Exercise data:
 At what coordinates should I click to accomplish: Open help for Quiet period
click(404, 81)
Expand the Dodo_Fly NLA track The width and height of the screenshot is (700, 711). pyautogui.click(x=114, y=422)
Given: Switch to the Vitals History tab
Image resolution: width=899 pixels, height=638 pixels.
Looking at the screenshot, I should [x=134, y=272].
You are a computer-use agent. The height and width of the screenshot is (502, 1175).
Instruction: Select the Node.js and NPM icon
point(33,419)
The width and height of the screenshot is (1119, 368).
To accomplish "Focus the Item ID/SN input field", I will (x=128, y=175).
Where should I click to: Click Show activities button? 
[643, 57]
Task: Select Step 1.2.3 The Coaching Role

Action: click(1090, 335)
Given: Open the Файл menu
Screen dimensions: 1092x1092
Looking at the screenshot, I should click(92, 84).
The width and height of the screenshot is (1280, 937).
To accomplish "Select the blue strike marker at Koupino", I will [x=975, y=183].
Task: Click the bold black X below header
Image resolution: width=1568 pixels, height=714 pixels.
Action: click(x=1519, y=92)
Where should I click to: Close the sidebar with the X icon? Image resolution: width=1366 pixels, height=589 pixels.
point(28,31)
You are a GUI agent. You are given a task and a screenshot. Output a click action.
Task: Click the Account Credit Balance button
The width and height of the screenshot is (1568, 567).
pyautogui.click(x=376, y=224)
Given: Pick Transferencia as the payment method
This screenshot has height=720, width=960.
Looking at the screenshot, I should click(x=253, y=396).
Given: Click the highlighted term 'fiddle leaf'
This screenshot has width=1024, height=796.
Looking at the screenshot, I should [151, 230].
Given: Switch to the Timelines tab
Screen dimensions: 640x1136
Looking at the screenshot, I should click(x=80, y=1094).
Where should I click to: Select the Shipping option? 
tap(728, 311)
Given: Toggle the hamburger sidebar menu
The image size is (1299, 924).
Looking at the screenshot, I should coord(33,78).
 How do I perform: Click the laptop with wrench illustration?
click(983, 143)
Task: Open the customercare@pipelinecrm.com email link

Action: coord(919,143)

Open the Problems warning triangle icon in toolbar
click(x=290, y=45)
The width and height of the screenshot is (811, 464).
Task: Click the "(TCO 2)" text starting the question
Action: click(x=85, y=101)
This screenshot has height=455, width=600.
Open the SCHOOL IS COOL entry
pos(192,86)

What to produce: Would you give again, word for word, every line from the one with "Given: Click the" through the final line of the listing above?

Response below:
Given: Click the highlighted term 'fiddle leaf'
This screenshot has width=1024, height=796.
Looking at the screenshot, I should [151, 230].
Given: Switch to the Timelines tab
Screen dimensions: 640x1136
Looking at the screenshot, I should click(x=80, y=1094).
Where should I click to: Select the Shipping option? 
tap(728, 311)
Given: Toggle the hamburger sidebar menu
The image size is (1299, 924).
Looking at the screenshot, I should coord(33,78).
 How do I perform: Click the laptop with wrench illustration?
click(983, 143)
Task: Open the customercare@pipelinecrm.com email link

Action: coord(919,143)

Open the Problems warning triangle icon in toolbar
click(x=290, y=45)
The width and height of the screenshot is (811, 464).
Task: Click the "(TCO 2)" text starting the question
Action: click(x=85, y=101)
This screenshot has height=455, width=600.
Open the SCHOOL IS COOL entry
pos(192,86)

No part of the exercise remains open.